Remusberg, 13 octobre 1742.
J'étais justement occupé à la lecture de cette histoirea réfléchie, impartiale, dépouillée de tous les détails inutiles, lorsque je reçus votre lettre. La première espérance que je conçus fut de recevoir la suite des cahiers. Le peu que j'en ai me fait naître le désir d'en avoir davantage. Il n'y a point d'ouvrage chez les anciens qui soit aussi capable que le vôtre de donner des idées justes, de former le goût, d'adoucir et de polir les mœurs. Il sera l'ornement de notre siècle, et un monument qui attestera à la postérité la supériorité du génie des modernes sur les anciens. Cicéron disait qu'il ne concevait pas comment les augures faisaient pour s'empêcher de rire quand ils se regardaient :b vous faites plus, vous mettez au grand jour les ridicules et les fureurs du clergé.
Le siècle où nous vivons fournit des exemples d'ambition, des exemples de courage, etc.; mais j'ose dire, à son honneur, qu'on n'y voit aucune de ces actions barbares et cruelles qu'on reproche aux précédents; moins de fourberies, moins de fanatisme, plus d'humanité et de politesse.

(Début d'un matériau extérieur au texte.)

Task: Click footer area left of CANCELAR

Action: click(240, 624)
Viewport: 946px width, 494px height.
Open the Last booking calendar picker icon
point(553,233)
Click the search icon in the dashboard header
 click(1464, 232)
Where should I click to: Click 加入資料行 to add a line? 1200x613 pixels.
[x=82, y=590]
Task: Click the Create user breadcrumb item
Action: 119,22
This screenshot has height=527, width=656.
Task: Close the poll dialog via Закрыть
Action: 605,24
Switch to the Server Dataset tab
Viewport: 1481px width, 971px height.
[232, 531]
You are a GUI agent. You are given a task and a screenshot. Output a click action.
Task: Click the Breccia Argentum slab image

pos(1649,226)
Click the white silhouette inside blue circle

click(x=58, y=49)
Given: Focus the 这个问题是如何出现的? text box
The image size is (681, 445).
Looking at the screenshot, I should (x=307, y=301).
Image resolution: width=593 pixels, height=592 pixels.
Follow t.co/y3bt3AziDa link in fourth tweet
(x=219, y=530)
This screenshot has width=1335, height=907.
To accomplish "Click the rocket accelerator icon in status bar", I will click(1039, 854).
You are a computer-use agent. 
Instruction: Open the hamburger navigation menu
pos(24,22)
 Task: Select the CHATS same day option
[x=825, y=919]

Après la guerre de Pharsale, il n'y eut jamais de plus grands intérêts discutés que dans la guerre présente; il s'agit de la prééminence des deux plus puissantes maisons de l'Europe chrétienne, il s'agit de la ruine de l'une ou de l'autre; ce sont de ces coups de théâtre qui méritent d'être rapportés par votre plume, et de trouver place à la suite de l'histoire que vous vous proposez d'écrire.
Je regrette ces maux dont le monde est couvert,
Ces nœuds que la Discorde a su l'art de dissoudre;
a Essai sur les mœurs et l'esprit des nations. (Note de l'édition de Kehl, t. LXV, p. 134.)
b De la Divination, liv. II, c. 24 : Vetus autem illud Catonis admodun scitum est, qui mirari se ajebat, quod non rideret haruspex, haruspicem quum vidisset.